The emergency fund. It’s one of the first lessons in personal finance 101.
A stack of cash that you have saved for a “rainy day.”
Yes, you should have one. But there are a lot of complexities and variables in the why, how, and what of building an emergency fund.
Reasons To Have An Emergency Fund
Let’s start with the why. Your emergency fund is the financial buffer between you and life happening.
You’ll most commonly hear that the reason to have an emergency fund is to protect you against financial instability. And there WILL be plenty of times in your life that you have an unexpected increase in expenses or a loss of an income.
- Job Loss
- Car Problems
- Home Repairs
- Medical Emergencies
- Income Instability
But there are also “positive” reasons to have an emergency fund as well. Your emergency fund can provide you benefits beyond protection against expenses.
The peace of mind that comes along with having an emergency fund is irreplaceable. Knowing that you have a buffer in case something happens can greatly reduce financial anxiety, which is a huge issue for many people.

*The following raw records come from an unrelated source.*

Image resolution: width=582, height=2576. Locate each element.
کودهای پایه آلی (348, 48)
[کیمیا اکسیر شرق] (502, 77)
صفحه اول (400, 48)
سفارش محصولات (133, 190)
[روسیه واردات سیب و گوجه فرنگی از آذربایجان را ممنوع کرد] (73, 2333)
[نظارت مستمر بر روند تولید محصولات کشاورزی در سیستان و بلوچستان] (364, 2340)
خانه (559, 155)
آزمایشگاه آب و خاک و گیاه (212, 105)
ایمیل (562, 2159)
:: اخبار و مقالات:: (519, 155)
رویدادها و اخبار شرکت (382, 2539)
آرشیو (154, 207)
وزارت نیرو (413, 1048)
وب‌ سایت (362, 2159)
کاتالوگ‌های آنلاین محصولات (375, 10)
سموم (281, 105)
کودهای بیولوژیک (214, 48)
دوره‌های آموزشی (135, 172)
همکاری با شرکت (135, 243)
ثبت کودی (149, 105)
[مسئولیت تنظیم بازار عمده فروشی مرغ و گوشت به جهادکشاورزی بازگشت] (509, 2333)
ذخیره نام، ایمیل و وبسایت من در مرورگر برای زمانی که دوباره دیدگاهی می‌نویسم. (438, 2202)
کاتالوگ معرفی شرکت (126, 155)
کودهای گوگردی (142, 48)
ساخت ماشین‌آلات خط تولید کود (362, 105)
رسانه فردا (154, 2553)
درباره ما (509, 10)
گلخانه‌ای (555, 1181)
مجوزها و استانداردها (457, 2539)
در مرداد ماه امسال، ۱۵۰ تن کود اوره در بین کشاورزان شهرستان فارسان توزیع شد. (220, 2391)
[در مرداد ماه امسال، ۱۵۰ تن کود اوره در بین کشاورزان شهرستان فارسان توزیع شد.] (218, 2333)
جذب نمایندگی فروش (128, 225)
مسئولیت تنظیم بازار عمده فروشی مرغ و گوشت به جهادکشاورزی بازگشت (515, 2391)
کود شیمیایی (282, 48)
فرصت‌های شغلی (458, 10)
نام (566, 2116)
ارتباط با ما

Then there is also the “FU Money” aspect of having an emergency fund. Having a pile of cash laying around enables you to make more bold choices in life. You’d be surprised how your mindset and actions change when you don’t need to do something for money.
And finally, the emergency fund is a great way to avoid debt. If you are not relying on credit cards or other loans to “protect” yourself, you are far less likely to go into debt. And I hate debt.
How big should your emergency fund be?
There is certainly no right answer on how large your emergency fund should be. There are MANY variables, some objective, and some subjective, that go into how big of a cushion you might need.
Generally speaking, the most common financial advice is 3-6 months of expenses. But where you fall in that range is dependent on other factors.
|Smaller Emergency Fund
|Larger Emergency Fund
|Low Essential Expenses
|High Essential Expenses
|High Risk Tolerance
|Low Risk Tolerance
For somebody like myself, where my wife and I both have variable incomes, and we have two kids in daycare (high essential expenses), we keep our emergency fund on the larger end.
However, if you are a person with a very stable job, and/or low fixed costs, you can get away being on the lower end.
How much money you want in your emergency fund is a decision that is up to you. It is just important that you are intentional about it, and pick a number that is right for your financial situation.
Where should you keep your emergency fund?
The whole point of an emergency fund is stability and access to cash quickly. So most or all of your cash should be stored in a savings account.
I personally keep a majority of our emergency fund cash in an online high yield savings account (through Ally Bank). These online savings accounts are not going to make you wealthy, but they at least pay an interest rate that keeps pace with inflation.
Yes, there is a “cost” associated with having an emergency fund. The money sitting in your savings account is not invested in higher returning assets. But I see that cost as the price to pay for financial safety… and it’s well worth it.